About Amyotrophic Lateral Sclerosis (ALS)
Amyotrophic lateral sclerosis (ALS) is a progressive, neurological disease that destroys nerve cells in the brain stem, brain, and spinal cord. Because of this loss of nerve cells, muscles weaken and people lose control and voluntary movement. As the disease progresses, eventually it weakens the muscles necessary for breathing, leading to death. There are two types of this disease: sporadic and familial. Sporadic is the most common, with 90-95% of cases falling into this category. The latter means that it is inherited. ALS is a rare disease, affecting 3.9 of every 100,000 people in the United States. While all races and sexes are affected, white males aged 60-69 are at the highest risk.
The cause of ALS is unknown. In familial cases it is known that there is a mutated gene that is inherited from parents, but it is still not fully understood and only accounts for 5-10% of cases. It is believed that there is a connection between frontotemporal dementia and ALS. Other theories point to exposure to certain substances or toxins could lead to the development of ALS.
Symptoms of ALS vary from patient to patient. They also worsen as the disease progresses. Symptoms may begin as difficulty with small movements and everyday things like walking. At the beginning of the disease, people may trip and feel weakness in their arms, hands, and legs. As it progresses, people experience difficulties with speaking and swallowing, slowed and slurred speech, twitches and cramps in the muscles, and difficulty holding good posture. At the end of the progression people will be unable to move their muscles gradually, which affects the entire body. This inability affects movements like blinking. While people with ALS experience loss of muscle function, they do not lose any of their cognitive abilities. Their senses are generally not affected either.

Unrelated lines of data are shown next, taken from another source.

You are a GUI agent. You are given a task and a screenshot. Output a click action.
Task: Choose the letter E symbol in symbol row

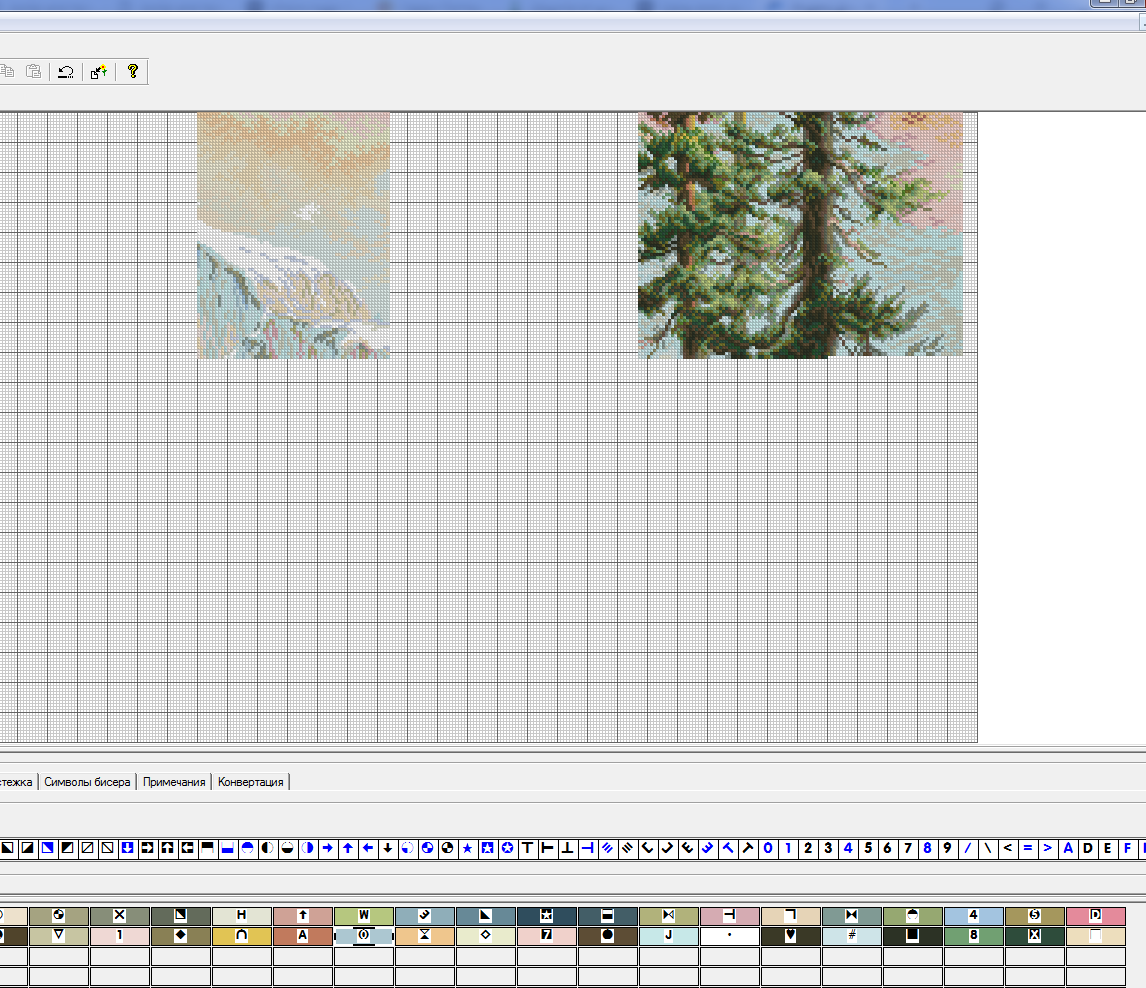1107,848
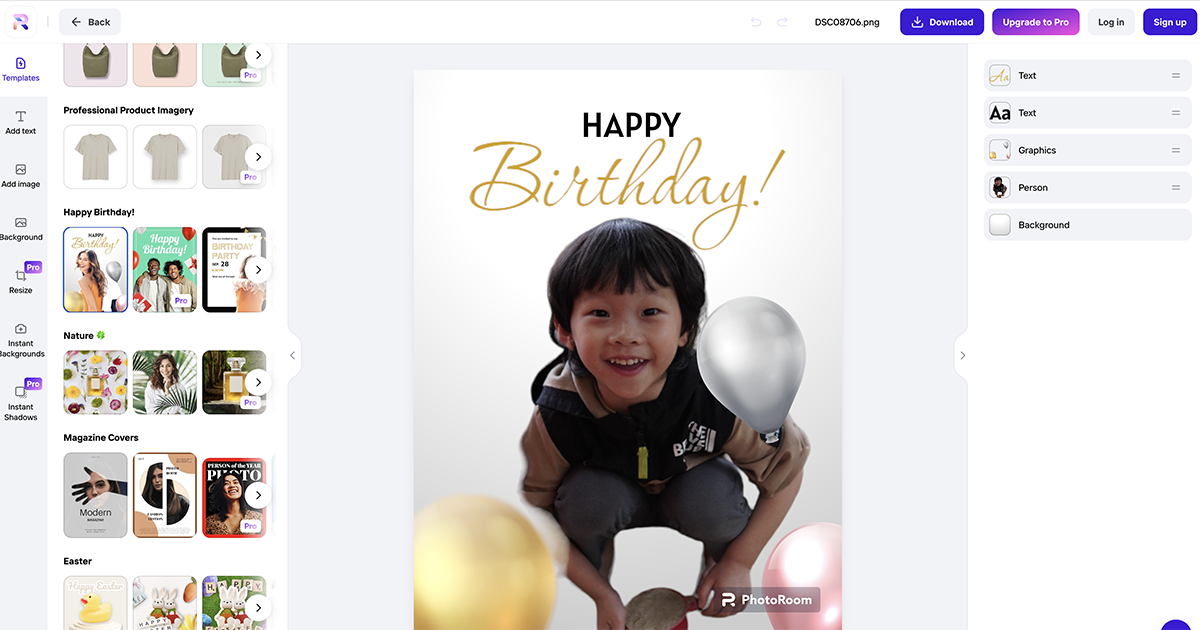Open the Instant Shadows tool
Image resolution: width=1200 pixels, height=630 pixels.
[x=21, y=401]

Diagnosis comes after a physician notices the symptoms and performs tests to rule out other conditions like lyme disease, HIV, or multiple sclerosis. They often conduct blood tests to accomplish this. After other conditions are no longer possibilities, doctors will use electromyographies (EMGs), nerve conduction studies (NCSs), and magnetic resonance imaging (MRIs). After a diagnosis is obtained, treatment is often symptomatic. There is no cure for ALS. Treatment includes physical and speech therapy, nutritional and ventilation support, medication for depression or anxiety, medication to relieve tenseness and pain in muscles, hospice care, and riluzole, which reduces damage to the motor neurons.
About the Study
Cromolyn sodium is an FDA approved drug used for the treatment of asthma and other conditions. Researchers from Massachusetts General Hospital and the Healey Center found that this drug exhibited neuroprotective effects in ALS models in mice and at the cellular level. These researchers discovered these effects by injecting the drug into male and female mice with and without the mutation for ALS. They noticed that the cromolyn sodium delayed the development of symptoms, protected neurons from degeneration, helped to maintain the connection between the nerves and muscles, and reduced inflammation around the muscles.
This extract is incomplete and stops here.